A China está enfrentando uma série de problemas econômicos importantes, incluindo a guerra tarifária do presidente dos EUA, Donald Trump, a alta dívida dos governos locais, os baixos gastos do consumidor, desemprego e envelhecimento da população.

Mas especialistas dizem que o colapso da Evergrande e as consequências disso para outras incorporadoras atingiram o país com mais força.

“A crise imobiliária tem sido o maior entrave à economia e a principal razão pela qual o consumo está reprimido”, diz Wang, da Eurasia.

Isso é particularmente problemático, pois o setor imobiliário representa cerca de um terço da economia chinesa e é uma importante fonte de renda para os governos locais.

“Eu não acredito que a China tenha encontrado uma alternativa viável para apoiar sua economia em escala semelhante”, diz o professor Qiao.

A crise imobiliária levou a “demissões em massa” de empreiteiras altamente endividadas, diz Jackson Chan, da plataforma de pesquisa de mercados financeiros Bondsupermart.

E muitos funcionários do setor imobiliário que mantiveram seus empregos sofreram grandes cortes salariais, diz ele.

A crise também está tendo um grande impacto em muitas famílias, que tendem a investir suas economias em imóveis.

Com os preços dos imóveis caindo em pelo menos 30%, muitas famílias chinesas viram suas economias perderem valor, diz Alicia Garcia-Herrero, economista-chefe para a Ásia-Pacífico no banco francês Natixis.

Isso significa que essas famílias têm menos capacidade de gastar e investir.

Em resposta, o governo da China anunciou uma série de iniciativas destinadas a revitalizar o mercado imobiliário, estimular os gastos do consumidor e impulsionar a economia em geral. Entre as medidas, estão a ajuda financeira para novos proprietários de imóveis, apoio ao mercado de ações e incentivos para compra de carros elétricos e utensílios domésticos.

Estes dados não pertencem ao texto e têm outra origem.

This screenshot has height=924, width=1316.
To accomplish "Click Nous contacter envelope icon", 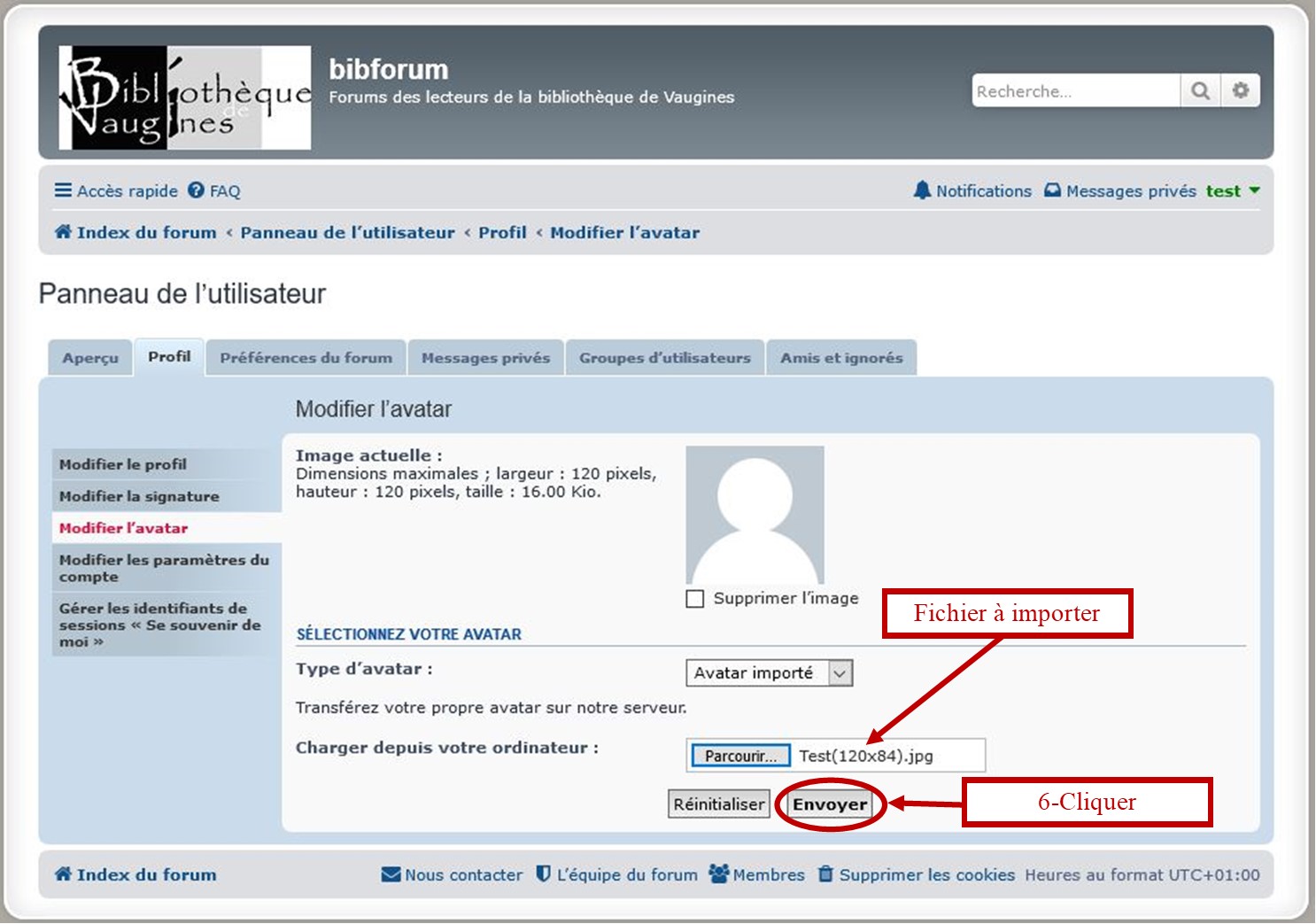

Apesar das centenas de bilhões de dólares que Pequim injetou na economia, o crescimento antes acelerado da China caiu para um ritmo de cerca de 5% de aumento do PIB.

Embora a maioria dos países ocidentais ficaria mais do que feliz com esse ritmo, isso é considerado lento para um país que via crescimentos de mais de 10% ao ano há uma década.

A crise imobiliária está no fim?

 

Provavelmente não.

Várias outras empresas imobiliárias chinesas ainda estão enfrentando grandes desafios por causa da crise.

No início deste mês, a empresa China South City Holdings recebeu uma ordem de liquidação do Tribunal Superior de Hong Kong, a maior do setor desde o caso Evergrande.

A gigante imobiliária rival Country Garden ainda está tentando fechar um acordo com seus credores para anular mais de US$ 14 bilhões em dívida externa. Após uma série de adiamentos, a próxima audiência de liquidação no Tribunal Superior de Hong Kong deverá ocorrer em janeiro de 2026.

“Todo o setor imobiliário está em apuros. Mais empresas imobiliárias chinesas vão falir”, afirma o professor Qiao.

Embora o governo chinês tenha tomado uma série de medidas para ajudar a fortalecer o mercado imobiliário e apoiar a economia como um todo, ele não interveio diretamente para socorrer as construtoras.

Chan afirma que essas iniciativas parecem estar tendo um impacto positivo no mercado imobiliário: “Acreditamos que o fundo do poço [foi atingido] e que a recuperação deve ser lenta. No entanto, provavelmente não esperamos que a recuperação seja muito forte.”

O gigante de investimentos de Wall Street, Goldman Sachs, alertou em junho que os preços dos imóveis na China continuarão caindo até 2027.

Wang estima que o mercado imobiliário chinês, em dificuldades, “chegará ao fundo do poço” em cerca de dois anos, quando a demanda finalmente vai alcançar a oferta.

Mas Garcia-Herrero diz: “não há luz real no fim do túnel”.

O governo da China enviou uma “mensagem clara sobre sua intenção de não resgatar o setor imobiliário”, diz Wang.

O governo chinês tem sido cuidadoso para evitar medidas que poderiam encorajar ainda mais comportamentos de risco por parte de um setor já altamente endividado.

E embora nos tempos de expansão o mercado imobiliário tenha sido um dos principais impulsionadores do crescimento econômico da China, as prioridades do Partido Comunista já são outras.

O presidente da China, Xi Jinping, está mais focado em indústrias de alta tecnologia, como energia renovável, carros elétricos e robótica.

Como diz Wang, “a China está em uma profunda transição para uma nova era de desenvolvimento”.